Stephen Simpson: That’s right. The flexible working proposals have also basically stayed the same. The right to request flexible working legislation will continue to allow employers to turn down requests for flexible working if the reason for doing so falls within the widely drafted list of acceptable business reasons to refuse requests.
However, under the bill employers will not be able to refuse requests unless that refusal is reasonable. Importantly, employers are also required to write to the employee stating the grounds for refusing their request and explaining why the employer considers that decision to be reasonable.
Robert Shore: Okay. So what additional information are employers waiting on at this point?
Stephen Simpson: As with most of the proposals in the bill, we’ll need secondary legislation to implement the changes, plus an updated version of the ACAS code of practice on handling requests for flexible working. In particular, we’ll need to see if either the secondary legislation or updated ACAS code flesh out what counts as a reasonable refusal of a flexible working request.
Robert Shore: And what about changes to harassment laws?
Stephen Simpson: They are also largely unchanged from the first draft of the Employment Rights Bill. The requirement on employers to take reasonable steps to prevent sexual harassment of their workers in the course of their employment is being extended so that employers must take all reasonable steps, not just reasonable steps, to prevent sexual harassment.
Robert Shore: And the bill also includes provisions around third-party harassment.
Stephen Simpson: Yes. In essence, the bill includes provisions to protect staff from harassment by a third party, for example a customer or a client. The employer will be liable for third-party harassment of an employee if it occurs during employment and the employer fails to take all reasonable steps to prevent it. This won’t be limited to just sexual harassment but it will extend to harassment on other grounds, such as age, disability, race and religion.
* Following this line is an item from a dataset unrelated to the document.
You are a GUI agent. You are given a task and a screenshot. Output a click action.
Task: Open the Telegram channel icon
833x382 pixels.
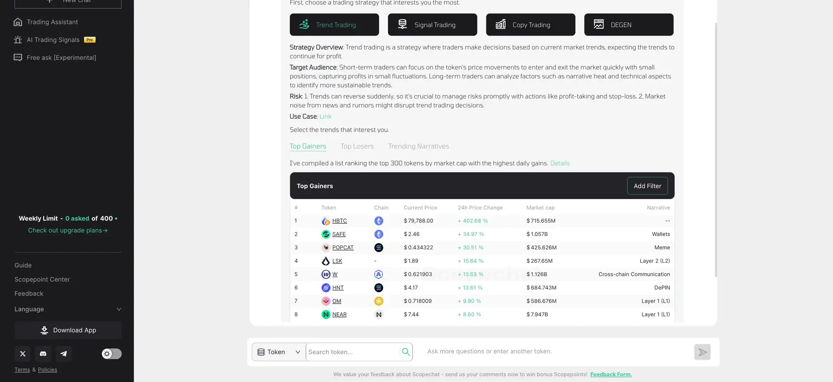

Robert Shore: Okay. And there again, what additional information are employers
waiting on?
Stephen Simpson: Here there won’t need to be a lot of secondary legislation. But what employers will need is guidance on what constitutes all reasonable steps to prevent harassment, in particular what specific steps will an employer have to take to prevent third-party harassment and what measures are likely to be deemed reasonable. We know that these steps are, for example, likely to include conducting risk assessments, developing and publishing anti-harassment plans or policies, and taking steps related to the reporting of harassment and the handling of complaints.
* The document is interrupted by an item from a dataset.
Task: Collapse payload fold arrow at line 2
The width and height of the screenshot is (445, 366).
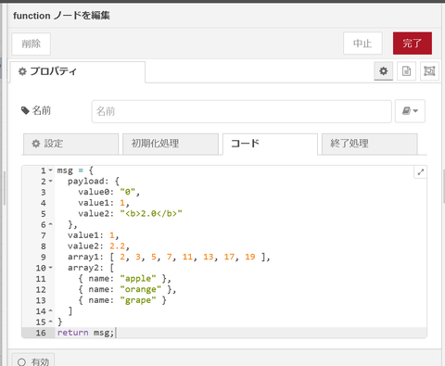Action: pyautogui.click(x=50, y=181)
But employers need some certainty as to what anti-harassment steps they will be expected to take.
Robert Shore: Yes. So that’s three proposals then, around unfair dismissal, flexible working and harassment, that have largely stayed the same. What about the proposals now that have substantially changed in that period?
Stephen Simpson: The proposals related to collective redundancy consultation have certainly shifted significantly. A reminder that the original proposal was to change the trigger point for collective redundancy consultation obligations to kick in.
Currently the duty to collectively consult arises where an employer is proposing to dismiss as redundant 20 or more employees at one establishment within a period of 90 days. ‘One establishment’ in this context means the specific site or workplace where the employee carries out their duties. For example, in retail that would be a specific store. The original proposal was to remove the words ‘at one establishment’, which in practice would have meant collective consultation triggering where 20 or more redundancies are proposed across the whole business.
Robert Shore: Okay. So what is the updated proposal now, and why do you think it’s been altered so significantly?
Stephen Simpson: There were concerns that the original proposal would have had big consequences for large, multi-site employers where it’s not always easy to track redundancies. In reality, in large organisations one part of the organisation is not necessarily in sync with other parts. So you could potentially see redundancies proposed in multiple different parts of the business but those parts being unaware of what the others parts are doing.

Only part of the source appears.